Red Stars

On Thu, 12 Feb 2004 08:25:41 -0500, "BenignVanilla"
wrote:


"Benoit Morrissette" wrote in message
.. .
snip
A few years ago, i worked in a hi-fi store and we had a very special
loudspeaker
wire ( i.e. very costly ) from France. It was said that the crystaline
structure of the "oxygen-free copper" acted like a diode and there was a
specific way to hook it up between the amplifier and the speakers.
Connected
the right way, the sound was gorgeous and the other way, the sound was
horrible... ( i have tried this with other wires and it work most of the
times).

My point is: the signal in the wire is AC, ok? There should be NO
difference
OK? But there is one, i swear it... No electromagnetic theory can
explain that
observation so far. I believe we are due for a new electromagnetic theory
(sorry Maxwell...)
snip

Every cable in my home theatre is marked for one way usage, and I have
experienced the same results you describe. I also found that when I started
with stranded core cable, I had problems. Solid core made a difference. Go
figure.

BV.
www.iheartmypond.com

It has something to do with "pellicular effect" or "surface effect". Where DC
uses all available copper, AC uses only the surface of the wire. The higher the
frequency, the thinner the depth of the wire used by the current. At 20 000 Hz,
the top of the human spectrum, the maximum depth is about 1 mm so it is useless
to use strands of wire smaller than 1 mm.

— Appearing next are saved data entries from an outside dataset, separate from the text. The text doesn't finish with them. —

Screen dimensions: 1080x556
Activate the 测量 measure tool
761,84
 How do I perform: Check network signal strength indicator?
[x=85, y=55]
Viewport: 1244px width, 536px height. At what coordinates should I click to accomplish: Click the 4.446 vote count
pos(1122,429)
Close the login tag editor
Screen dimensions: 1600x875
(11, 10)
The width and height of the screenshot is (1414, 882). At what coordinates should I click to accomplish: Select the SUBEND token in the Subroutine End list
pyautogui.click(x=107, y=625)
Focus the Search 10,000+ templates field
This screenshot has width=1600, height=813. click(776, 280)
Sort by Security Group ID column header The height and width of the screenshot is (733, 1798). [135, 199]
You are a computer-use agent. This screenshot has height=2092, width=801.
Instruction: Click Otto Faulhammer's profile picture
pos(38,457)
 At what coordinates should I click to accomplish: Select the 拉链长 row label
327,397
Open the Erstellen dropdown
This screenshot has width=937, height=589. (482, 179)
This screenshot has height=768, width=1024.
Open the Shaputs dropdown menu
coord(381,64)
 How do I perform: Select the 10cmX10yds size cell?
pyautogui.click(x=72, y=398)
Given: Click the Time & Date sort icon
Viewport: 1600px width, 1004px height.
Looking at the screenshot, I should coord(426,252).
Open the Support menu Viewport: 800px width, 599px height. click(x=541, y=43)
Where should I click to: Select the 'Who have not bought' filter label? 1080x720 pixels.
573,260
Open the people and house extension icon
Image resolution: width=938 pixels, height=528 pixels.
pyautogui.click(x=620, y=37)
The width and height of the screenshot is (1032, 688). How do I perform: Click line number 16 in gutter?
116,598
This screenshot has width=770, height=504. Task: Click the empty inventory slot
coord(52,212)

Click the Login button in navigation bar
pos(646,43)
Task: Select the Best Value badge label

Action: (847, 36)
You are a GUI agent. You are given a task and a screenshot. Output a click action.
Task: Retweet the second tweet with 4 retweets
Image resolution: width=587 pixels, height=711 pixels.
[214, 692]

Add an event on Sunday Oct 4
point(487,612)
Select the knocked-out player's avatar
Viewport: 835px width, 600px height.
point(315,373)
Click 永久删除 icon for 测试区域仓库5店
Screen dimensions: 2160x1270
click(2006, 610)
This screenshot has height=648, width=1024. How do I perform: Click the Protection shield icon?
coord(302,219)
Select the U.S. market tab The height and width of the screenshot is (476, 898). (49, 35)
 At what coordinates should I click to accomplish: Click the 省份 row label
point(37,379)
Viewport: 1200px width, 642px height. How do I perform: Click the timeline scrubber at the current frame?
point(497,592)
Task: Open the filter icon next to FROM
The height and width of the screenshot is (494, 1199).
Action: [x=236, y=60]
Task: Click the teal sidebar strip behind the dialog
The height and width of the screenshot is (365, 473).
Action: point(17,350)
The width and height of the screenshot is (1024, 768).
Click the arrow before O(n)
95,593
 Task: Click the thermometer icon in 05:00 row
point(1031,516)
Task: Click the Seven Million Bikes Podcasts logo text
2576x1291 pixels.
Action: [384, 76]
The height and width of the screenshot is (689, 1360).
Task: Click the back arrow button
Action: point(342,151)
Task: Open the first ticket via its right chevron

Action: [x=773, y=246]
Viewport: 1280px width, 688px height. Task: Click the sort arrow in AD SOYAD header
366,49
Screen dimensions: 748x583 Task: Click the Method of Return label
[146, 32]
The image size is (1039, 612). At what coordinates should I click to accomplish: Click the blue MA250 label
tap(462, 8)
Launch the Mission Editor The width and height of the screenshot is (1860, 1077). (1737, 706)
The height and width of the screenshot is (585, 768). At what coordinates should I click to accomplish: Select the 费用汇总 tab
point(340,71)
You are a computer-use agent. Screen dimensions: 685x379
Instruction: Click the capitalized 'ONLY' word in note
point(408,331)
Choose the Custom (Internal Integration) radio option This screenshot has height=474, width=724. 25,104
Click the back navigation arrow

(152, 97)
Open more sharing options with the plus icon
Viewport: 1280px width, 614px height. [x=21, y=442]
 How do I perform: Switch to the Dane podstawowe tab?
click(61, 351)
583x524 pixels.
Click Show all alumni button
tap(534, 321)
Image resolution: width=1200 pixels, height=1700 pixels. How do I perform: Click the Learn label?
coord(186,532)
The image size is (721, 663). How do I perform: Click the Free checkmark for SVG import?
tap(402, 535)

I used a fabulous combination once: Two wires going from the amp. to the
speakers in parallel. A big one ( for arc soldering ) and a smaller one of very
high quality. The big one gave a very solid bass while the small one gave
cristaline highs.

P.S. Ask your wife before running such monster wires in your house...
Good night!

Benoît Morrissette

Hi oc As i understand it we use high voltage to reduce energy loss. For
safty we have the lines suspended from high pylons,and the wire covered
with a good insulator.(people don't like living under them or close by.
The voltage is steped up to several hundred thousand votes. for
electric trains,factoriers,etc. The voltage is stepped down to several
thousand volts. when the current reaches our homes the transformer steps
the voltage further down to 110 volts. I would think in North Canada
the very cold air would cause electricity to move with less lose of
energy. Bert

From Bert:

As i understand it we use high voltage to reduce energy loss.

Exactly. The higher the voltage the lower the loss per given resistance
(ohms value) in the lines. F'rinstance, say the lines present a total
resistance of 20 ohms. You can see that if you're transmitting at
500,000 volts, the lines present a much smaller loss than if you were
transmitting at say, 500 volts. And the advantage of high voltage
applies whether you're transmitting AC or DC.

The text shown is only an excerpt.